# Start of Text
Work won't neccessarily pay under the new system
As of today, Universal Credit (UC) is available at 50 per cent of Scottish Jobcentres. Meanwhile, the Resolution Foundation has published what is probably the most coherent and illuminating report on the scheme so far, recommending major reforms before it is rolled out any further.
The main concern raised by the authors of the report is that in its current form, UC does not provide enough of an incentive to start work.
The way UC works means that all benefits are taken away at a single rate once a claimant starts working. UC will introduce a work allowance – the amount someone can earn before they begin to have their benefits removed – and the flat 65 per cent withdrawal rate means that, for every additional pound a person earns above their work allowance, they keep only 35 per cent, until UC is entirely withdrawn.
While this is better than the current withdrawal rates of those receiving Housing Benefit and tax credits at the same time (this leaves people with less than 10p for every extra pound earned), the report rightly points out that this is is an incentive for people to work less hours.
The current system is designed to penalise low-hours work through working tax credits, which can only be claimed after working a certain number of hours. UC risks encouraging people to work below the allowance threshold, using the benefit as a safety cushion.
Therefore, the Resolution Foundation recommends adjusting and rebalancing the work allowance for different groups, including increasing the work allowance for single parents with housing costs from £3,100 a year to £5,100 a year, at a cost of £600 million; and removing the work allowance for non-disabled families without children, creating savings of £600 million.
It also urges the Department for Work and Pensions (DWP) to maintain a gap between the allowances for renters and home owners, in recognition of the different financial challenges they face. Because housing support is withdrawn more slowly under UC, the new regime is more generous to renters than to homeowners. The DWP has attempted to offset this by lowering the work allowance for families who rent.
This means that, particularly, single parents who rent their homes will find that their work allowances are used up after they have worked very few hours.
# End of Text
# Start of Data provided
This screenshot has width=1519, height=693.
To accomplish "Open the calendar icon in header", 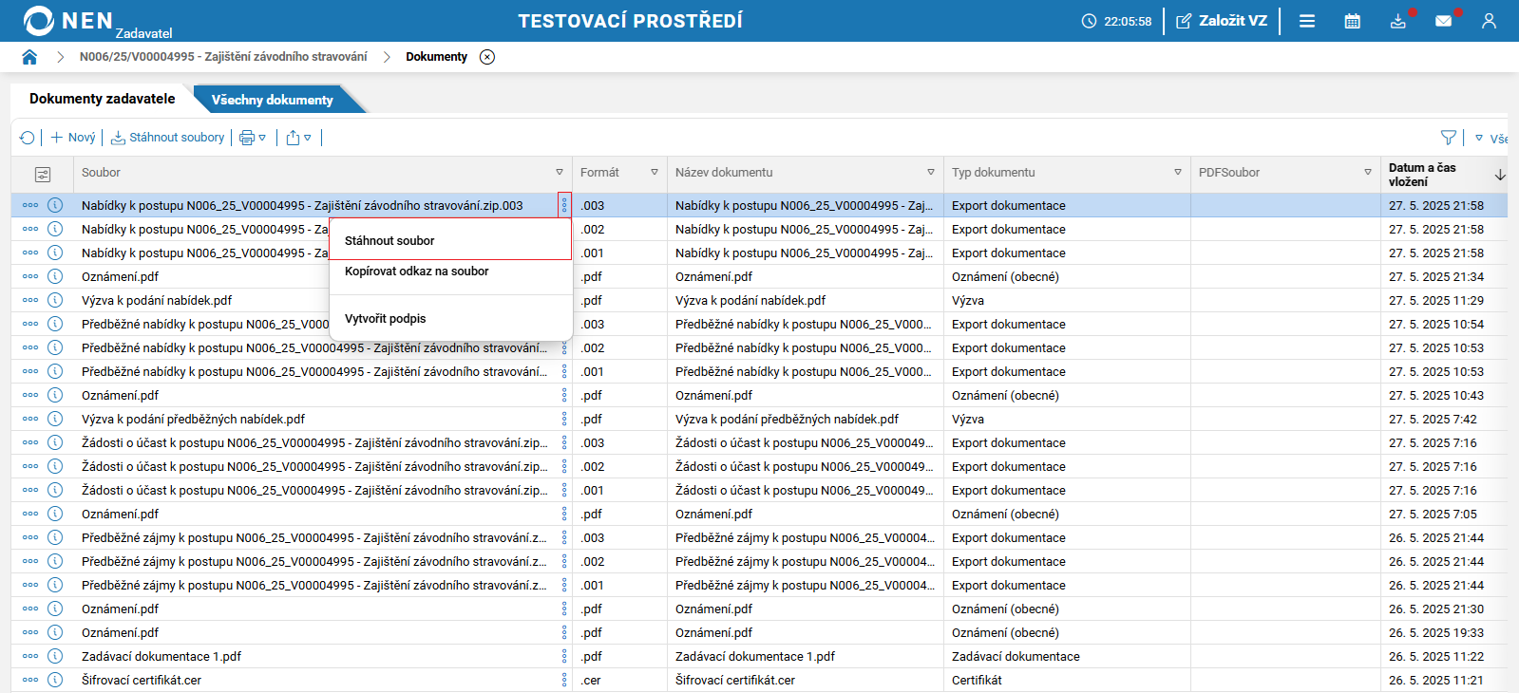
# End of Data provided
:: What you need to do ::
a – Repeat word for word the stretch of the Universal Credit article from "This means that, particularly, single" through "very few hours.".
b – Recast the paragraph of the Universal Credit article that begins "Therefore, the Resolution Foundation recommends" as a short bulleted list that keeps its main facts.

:: Outputs ::
a –
This means that, particularly, single parents who rent their homes will find that their work allowances are used up after they have worked very few hours.

b –
The Resolution Foundation recommends:
- adjusting and rebalancing the work allowance for different groups
- raising the work allowance for single parents with housing costs from £3,100 to £5,100 a year, at a cost of £600 million
- removing the work allowance for non-disabled families without children, saving £600 million